И если человек обретет истинную любовь к Богу, то она обязательно будет проявляться в молитве. Почему молитва называется зеркалом духовного преуспеяния? Потому что как ты молишься, так ты и Бога любишь. Если человек молится непрестанно, а когда его что­то отрывает от молитвы, он считает это для себя потерей, огромным горем, и он бежит из мира, старается куда­нибудь спрятаться, чтобы только ему не отрываться от молитвы,— вот это есть истинная любовь к Богу. А у нас как? Нам нужно себя заставлять молиться. Мы как зерно мелем тяжелыми жерновами, мысли у нас путаются, молиться нам неохота, мы ничего не понимаем, мы пробираемся сквозь какой­то ельник колючий. Стоя на молитвенном правиле, мы и спим, и зеваем, и шатаемся, и глядим по сторонам, и что только ни выделываем. Но исполнение нашего правила еще далеко не молитва, хотя, конечно, это первый добрый шаг к ней. И насколько мы преуспеем в истинной молитве, настолько преуспеем и в любви к Богу.

И здесь открывается ключ к достижению любви. Оказывается, один из способов достичь любовь к Богу — это молиться Ему. Молиться много, молиться постоянно, молиться всегда, на всяком месте стараться все время к Богу взывать. Тогда, находясь в постоянном диалоге с Богом, в постоянной беседе, в постоянном покаянии перед Ним, мы постепенно начнем ощущать Его присутствие рядом с нами, мы почувствуем сладость этого общения, жизнь наша начнет исправляться, сердце наше возгорится любовью к Нему, оно затрепещет, оно будет гореть. И тогда мы познаем, чт€о есть любовь к Богу и чт€о есть любовь Божия к нам.

Человек создан трехсоставным: у него есть плоть, есть душа и дух. И все три эти состава способны на любовь: любовь может быть плотская, любовь может быть душевная, и любовь может быть духовная. И в каждом из нас какой­то из этих видов любви преобладает. Если человек стремится только к чувственным удовольствиям, которые можно ощутить кожей, гортанью, еще чем­то, то это любовь плотская. Сюда относится любовь к еде или стремление полежать на диване, свое тело понежить, желание именно телесного покоя, телесных удовольствий, чисто физических. А есть любовь душевная. Это когда человек любит душе своей доставить удовольствие, помечтать, пофантазировать, что­то вспомнить, что­то сентиментальное почитать, душу свою немножко почесать, и она начинает мурлыкать, и все забывается, начинаются какие­то грезы. Или музыку особенную послушать, от которой можно куда­то улететь в другие места.

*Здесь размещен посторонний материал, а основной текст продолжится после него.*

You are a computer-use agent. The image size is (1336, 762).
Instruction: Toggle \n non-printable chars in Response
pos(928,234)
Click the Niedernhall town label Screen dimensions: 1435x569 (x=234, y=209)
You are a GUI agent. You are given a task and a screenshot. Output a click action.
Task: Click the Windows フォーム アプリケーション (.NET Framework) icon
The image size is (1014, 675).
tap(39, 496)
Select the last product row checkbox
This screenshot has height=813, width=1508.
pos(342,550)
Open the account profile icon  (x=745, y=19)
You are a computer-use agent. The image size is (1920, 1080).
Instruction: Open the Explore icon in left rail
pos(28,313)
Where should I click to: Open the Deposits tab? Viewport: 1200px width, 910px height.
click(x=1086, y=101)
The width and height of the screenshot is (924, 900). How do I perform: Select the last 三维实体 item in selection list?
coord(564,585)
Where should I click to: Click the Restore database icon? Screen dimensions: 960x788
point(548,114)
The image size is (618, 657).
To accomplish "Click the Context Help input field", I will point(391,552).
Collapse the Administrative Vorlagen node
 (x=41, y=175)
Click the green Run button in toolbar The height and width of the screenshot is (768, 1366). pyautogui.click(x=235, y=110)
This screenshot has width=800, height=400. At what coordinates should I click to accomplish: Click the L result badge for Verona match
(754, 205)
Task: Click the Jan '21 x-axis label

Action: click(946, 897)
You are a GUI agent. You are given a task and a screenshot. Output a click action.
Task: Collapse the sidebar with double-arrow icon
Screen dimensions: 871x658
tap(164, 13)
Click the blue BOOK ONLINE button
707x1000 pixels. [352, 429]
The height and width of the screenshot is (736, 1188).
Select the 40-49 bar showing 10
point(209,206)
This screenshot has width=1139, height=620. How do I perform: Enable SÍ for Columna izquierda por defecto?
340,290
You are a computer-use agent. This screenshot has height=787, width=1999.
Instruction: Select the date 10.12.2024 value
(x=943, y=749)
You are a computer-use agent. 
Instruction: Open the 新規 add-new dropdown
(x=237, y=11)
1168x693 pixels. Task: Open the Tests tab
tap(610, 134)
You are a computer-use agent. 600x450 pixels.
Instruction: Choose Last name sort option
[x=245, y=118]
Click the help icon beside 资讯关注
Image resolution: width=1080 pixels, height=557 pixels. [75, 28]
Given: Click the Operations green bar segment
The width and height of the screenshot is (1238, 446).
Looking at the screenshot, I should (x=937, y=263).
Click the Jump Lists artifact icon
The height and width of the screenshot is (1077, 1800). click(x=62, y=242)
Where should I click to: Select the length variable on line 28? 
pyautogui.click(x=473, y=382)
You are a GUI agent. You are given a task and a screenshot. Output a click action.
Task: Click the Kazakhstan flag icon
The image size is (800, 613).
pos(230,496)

Но Бог требует любви духовной. А так как главное в человеке — это его дух, то, чтобы дух наш воспрял, чтобы он окрылился, чтобы он воспарил, необходимо плотское и душевное угнетать. Возьмем балерину: если она хочет танцевать, то должна мало есть, иначе она не сможет прыгать. И приходится: хочешь прыгать — сиди голодная. Или был такой скульптор Микеланджело в Италии в эпоху Возрождения. Ему говорили: что ж ты не женишься? А он отвечал: если я женюсь, тогда то, что я отдам жене ночью, я не смогу отдать своей работе. Он рубил из мрамора огромные статуи, живописью занимался и так любил свое искусство, что не мог делить его ни с чем. И его душевная радость от занятия искусством победила чувства вполне естественные, ему пришлось принести их в жертву, потому что, если бы он был женат, он бы не смог столько создать.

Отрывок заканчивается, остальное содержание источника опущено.